🤖 AI Summary
Deploying large language models on heterogeneous hardware requires flexible trade-offs between performance and efficiency without retraining. This work proposes Drop-by-Drop, a novel framework that, for the first time, integrates Matryoshka-style supervision with additive codebooks to enable runtime-adjustable precision across multiple bit widths within a single model. Grounded in information theory and successive refinement principles, the method employs additive codebooks, a weighted mean squared error distortion metric, and post-training quantization, making it compatible with mainstream architectures such as Qwen and LLaMA. Extensive experiments demonstrate that Drop-by-Drop significantly reduces storage and memory overhead while maintaining competitive perplexity and accuracy across diverse models.
📝 Abstract
As large language models (LLMs) are increasingly deployed across heterogeneous hardware with varying resource constraints, the ability to adaptively manage the trade-off between performance and efficiency without retraining is critical.
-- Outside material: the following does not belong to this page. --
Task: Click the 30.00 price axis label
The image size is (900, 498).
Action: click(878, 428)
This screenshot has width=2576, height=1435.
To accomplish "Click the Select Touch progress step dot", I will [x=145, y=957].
We propose Drop-by-Drop, a novel multi-bitwidth post-training quantization framework that enables inference-time precision control over LLM weights from a single trained model. Our method is theoretically grounded in information theory and successive refinement. We establish that LLM weights, which commonly follow a Gaussian distribution, can be optimally reconstructed with increasing fidelity as additional bits are incorporated, under a weighted mean squared error distortion motivated by LLM loss functions. To realize this in practice, Drop-by-Drop incorporates Matryoshka-style supervision into the loss function, exploiting the structure of additive codebooks. Drop-by-Drop produces a single model where ordered subsets of codebooks yield accurate partial reconstructions at each precision level. This approach significantly reduces storage and memory overhead by allowing a single checkpoint to serve multiple bitwidths, while maintaining competitive perplexity and accuracy across major architectures, such as Qwen, LLaMA, Gemma, and Mistral.